Aachen: Biber machen Weg in der Soers unsicher

Aachen : Biber machen Weg in der Soers unsicher

Auf den ersten Blick lässt sich nicht erahnen, warum dieser schmale Weg am Wildbach zwischen Strüver Weg und Sonnenweg in der Soers schon seit Längerem gesperrt ist. Denn ganz offensichtlich sind keine Baustellen oder sonstige Veränderungen auf dem Weg erkennbar.

Gefährlich ist es dort dennoch, wie Rita Klösges vom städtischen Presseamt nun mitteilte. Denn die Biber sind am Werk — und das teilweise auch unterirdisch.

Der Weg zwischen den beiden Brücken ist schon seit Ende 2016 gesperrt, berichtet Rita Klösges. Denn es hatte immer schon Hinweise auf Biber und Wasserratten gegeben. „Die Tiere haben sich in letzter Zeit deutlich vermehrt — auch in diesem Bereich“, so Klösges weiter.

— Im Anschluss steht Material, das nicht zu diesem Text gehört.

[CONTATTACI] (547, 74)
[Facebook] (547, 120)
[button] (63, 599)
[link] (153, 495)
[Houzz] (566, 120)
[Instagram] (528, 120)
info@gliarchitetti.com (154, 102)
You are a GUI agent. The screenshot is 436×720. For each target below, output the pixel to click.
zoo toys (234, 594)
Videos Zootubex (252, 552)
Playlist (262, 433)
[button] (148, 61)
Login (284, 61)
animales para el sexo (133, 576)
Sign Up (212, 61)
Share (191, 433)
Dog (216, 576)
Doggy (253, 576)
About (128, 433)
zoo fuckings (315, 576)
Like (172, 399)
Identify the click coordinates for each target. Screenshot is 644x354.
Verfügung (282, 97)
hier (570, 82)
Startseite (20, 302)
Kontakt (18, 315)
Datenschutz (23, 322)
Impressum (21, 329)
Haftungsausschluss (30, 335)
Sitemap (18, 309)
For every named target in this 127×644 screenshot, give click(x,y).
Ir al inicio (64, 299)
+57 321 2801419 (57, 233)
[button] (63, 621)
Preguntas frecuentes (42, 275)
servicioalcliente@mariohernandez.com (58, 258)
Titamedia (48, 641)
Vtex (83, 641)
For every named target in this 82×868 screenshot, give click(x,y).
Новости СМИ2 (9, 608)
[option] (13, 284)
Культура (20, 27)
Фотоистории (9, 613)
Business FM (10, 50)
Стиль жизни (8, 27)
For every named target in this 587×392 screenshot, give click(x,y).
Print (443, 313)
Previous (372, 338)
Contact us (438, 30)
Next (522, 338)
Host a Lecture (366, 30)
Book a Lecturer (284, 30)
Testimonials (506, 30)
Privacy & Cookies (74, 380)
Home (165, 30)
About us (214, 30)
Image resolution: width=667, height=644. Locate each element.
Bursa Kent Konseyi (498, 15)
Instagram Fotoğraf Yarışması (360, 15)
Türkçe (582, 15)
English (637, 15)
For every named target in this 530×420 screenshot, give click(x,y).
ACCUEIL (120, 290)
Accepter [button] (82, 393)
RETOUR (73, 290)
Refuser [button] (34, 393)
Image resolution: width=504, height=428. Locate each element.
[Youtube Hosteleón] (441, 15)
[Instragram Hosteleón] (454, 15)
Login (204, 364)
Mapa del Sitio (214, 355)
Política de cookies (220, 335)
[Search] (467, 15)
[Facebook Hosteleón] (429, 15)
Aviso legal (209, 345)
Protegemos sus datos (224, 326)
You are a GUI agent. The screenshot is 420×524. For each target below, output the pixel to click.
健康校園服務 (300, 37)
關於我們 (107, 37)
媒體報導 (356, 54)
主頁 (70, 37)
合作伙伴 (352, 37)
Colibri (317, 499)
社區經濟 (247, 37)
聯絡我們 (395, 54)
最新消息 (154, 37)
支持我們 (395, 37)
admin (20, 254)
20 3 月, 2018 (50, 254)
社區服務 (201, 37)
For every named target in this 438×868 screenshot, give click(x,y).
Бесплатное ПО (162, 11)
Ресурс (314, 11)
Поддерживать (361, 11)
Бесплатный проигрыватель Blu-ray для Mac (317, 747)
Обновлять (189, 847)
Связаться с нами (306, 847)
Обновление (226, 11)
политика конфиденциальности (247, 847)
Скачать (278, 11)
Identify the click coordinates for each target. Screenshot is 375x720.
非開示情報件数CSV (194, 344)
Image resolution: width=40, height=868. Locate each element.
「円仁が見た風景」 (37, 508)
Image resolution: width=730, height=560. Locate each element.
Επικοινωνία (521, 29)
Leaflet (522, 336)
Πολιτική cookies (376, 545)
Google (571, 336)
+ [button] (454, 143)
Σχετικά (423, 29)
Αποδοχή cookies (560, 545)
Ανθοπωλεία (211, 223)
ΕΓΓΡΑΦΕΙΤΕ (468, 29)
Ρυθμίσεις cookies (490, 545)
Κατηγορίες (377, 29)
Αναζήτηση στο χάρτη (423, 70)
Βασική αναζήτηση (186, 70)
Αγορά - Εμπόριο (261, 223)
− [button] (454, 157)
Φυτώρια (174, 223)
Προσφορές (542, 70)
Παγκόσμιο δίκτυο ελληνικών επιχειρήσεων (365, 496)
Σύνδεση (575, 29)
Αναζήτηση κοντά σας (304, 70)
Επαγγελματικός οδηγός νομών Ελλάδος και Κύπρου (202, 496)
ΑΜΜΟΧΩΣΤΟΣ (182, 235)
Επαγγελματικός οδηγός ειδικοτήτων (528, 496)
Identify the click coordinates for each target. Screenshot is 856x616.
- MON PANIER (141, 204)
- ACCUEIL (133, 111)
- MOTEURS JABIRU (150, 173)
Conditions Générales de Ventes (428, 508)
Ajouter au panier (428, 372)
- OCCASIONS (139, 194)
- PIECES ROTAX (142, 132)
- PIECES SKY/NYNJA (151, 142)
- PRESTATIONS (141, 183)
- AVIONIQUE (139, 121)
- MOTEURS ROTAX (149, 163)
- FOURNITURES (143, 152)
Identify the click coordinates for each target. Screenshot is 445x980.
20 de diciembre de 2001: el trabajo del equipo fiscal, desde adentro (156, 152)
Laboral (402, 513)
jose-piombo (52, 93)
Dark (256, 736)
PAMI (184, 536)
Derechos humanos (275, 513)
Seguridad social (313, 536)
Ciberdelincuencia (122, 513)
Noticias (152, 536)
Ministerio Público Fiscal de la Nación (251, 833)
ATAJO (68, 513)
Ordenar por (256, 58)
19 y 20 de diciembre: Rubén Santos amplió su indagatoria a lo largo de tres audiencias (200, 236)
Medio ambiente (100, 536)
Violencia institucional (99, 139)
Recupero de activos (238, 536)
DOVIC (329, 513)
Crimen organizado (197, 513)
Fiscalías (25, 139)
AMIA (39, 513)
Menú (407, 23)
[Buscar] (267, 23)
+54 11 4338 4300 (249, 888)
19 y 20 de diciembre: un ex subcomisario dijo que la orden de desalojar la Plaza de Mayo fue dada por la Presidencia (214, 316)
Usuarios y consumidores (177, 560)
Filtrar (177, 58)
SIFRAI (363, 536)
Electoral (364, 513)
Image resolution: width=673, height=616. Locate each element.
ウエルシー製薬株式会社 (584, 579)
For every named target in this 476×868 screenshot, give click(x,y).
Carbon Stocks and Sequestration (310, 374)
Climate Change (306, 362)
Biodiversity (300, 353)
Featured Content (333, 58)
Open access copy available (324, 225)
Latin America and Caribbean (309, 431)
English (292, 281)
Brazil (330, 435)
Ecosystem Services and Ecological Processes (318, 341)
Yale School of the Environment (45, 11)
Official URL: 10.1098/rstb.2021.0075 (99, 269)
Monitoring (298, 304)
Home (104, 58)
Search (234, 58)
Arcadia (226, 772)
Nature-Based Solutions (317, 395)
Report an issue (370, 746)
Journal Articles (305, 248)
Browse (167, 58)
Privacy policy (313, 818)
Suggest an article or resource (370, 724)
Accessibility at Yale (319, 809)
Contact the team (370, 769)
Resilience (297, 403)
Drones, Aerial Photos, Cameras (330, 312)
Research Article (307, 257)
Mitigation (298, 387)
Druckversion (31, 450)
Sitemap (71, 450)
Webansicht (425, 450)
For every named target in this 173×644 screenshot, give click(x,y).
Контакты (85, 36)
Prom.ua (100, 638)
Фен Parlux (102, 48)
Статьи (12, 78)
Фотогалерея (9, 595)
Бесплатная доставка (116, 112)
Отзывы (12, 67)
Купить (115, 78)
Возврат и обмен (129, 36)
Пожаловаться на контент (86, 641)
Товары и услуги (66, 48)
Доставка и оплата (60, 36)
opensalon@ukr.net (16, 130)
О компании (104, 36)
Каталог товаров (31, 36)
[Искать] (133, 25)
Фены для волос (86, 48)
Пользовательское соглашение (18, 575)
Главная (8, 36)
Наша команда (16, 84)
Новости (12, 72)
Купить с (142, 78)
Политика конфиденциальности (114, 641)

Und die Biber sind ganz offensichtlich gekommen, um zu bleiben. „Sie haben ihren Damm ausgebaut und arbeiten vehement daran“, sagt sie. Dadurch wird der Weg unterirdisch immer wieder durchlöchert und aufgelockert. „Der Weg ist nicht mehr benutzbar und daher abgesperrt“, sagt Klösges.

Es sei inzwischen sehr gefährlich, dort spazieren zu gehen oder zu wandern. Daher empfehle es sich auch nicht, den Trampelpfad gleich neben dem ursprünglichen Weg zu nutzen. „Es kann schon sein, dass etwas zusammenstürzt“, sagt die Mitarbeiterin des Presseamts. Daher wurden die Absperrungen nun noch einmal deutlich sichtbarer angebracht und verstärkt.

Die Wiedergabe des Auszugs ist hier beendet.